Ostara was considered the Kalends of March in ancient Rome and was observed around March 25th, the approximate date of the Spring Equinox 2000 years ago. The old Roman calendar specified March as the beginning of the years. This was still accepted by much of Europe until the adoption of the new calendar in the Middle Ages.
Though the new calendar took the place of the old, and placed January at the beginning of the year, the Spring Equinox remained as the beginning of the astrological year. The first astrological sun sign is Aries, which begins at the Vernal Equinox.
The Festival of Janus was celebrated around the time of the Spring Equinox in ancient Rome. It is no coincidence that the first month of the new calendar was named after Janus. January is a silent homage to this Roman god, a god who is often associated with balance and renewal.

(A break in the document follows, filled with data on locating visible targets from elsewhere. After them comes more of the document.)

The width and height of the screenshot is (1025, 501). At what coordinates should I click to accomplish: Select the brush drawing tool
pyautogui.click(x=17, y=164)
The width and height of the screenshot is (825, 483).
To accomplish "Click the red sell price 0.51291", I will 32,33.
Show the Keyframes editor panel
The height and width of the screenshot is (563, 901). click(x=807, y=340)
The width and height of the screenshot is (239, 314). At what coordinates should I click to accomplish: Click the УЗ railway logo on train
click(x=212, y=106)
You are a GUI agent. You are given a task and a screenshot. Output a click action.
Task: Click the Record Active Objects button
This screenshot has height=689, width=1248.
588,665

The Celebration of the Vernal Equinox Around the World
Romans were not the only ones to celebrate the power of light in the ancient world. The Indian festival of Vaisakhi was celebrated on the new moon closest to the Spring Equinox, and was considered the first day of the year. The same was true of the festival of Kalacharka in Tibet. However, this festival is now on a fixed date: March 15th.

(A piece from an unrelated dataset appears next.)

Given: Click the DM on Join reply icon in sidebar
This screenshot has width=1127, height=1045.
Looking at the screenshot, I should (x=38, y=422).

Other spring festivals celebrating similar themes to Ostara include:
- The Feast of Isis;
- The Feast of Cybele;
- The Festival of Astarte;
- The Feast of Inanna;
- The Festival of Athena;
- The Feast of Bacchus;
- The Feast of Libera;
- Summerfinding (the Scandinavian equivalent of Ostara); and
- Li Chum.
And, of course, the most recognizable form of Ostara, the holiday of Easter. It is certainly no coincidence that Easter occurs on the first Sunday following the first full moon after Ostara. And the two holidays share many similar symbols and practices (such as the decorating of eggs and the idea of an Easter or Ostara Bunny). There are many such variations revolving around the celebration of the return of spring.
The exact nature of each festival may vary. However, they all do have a common theme — the veneration of the return of light and life.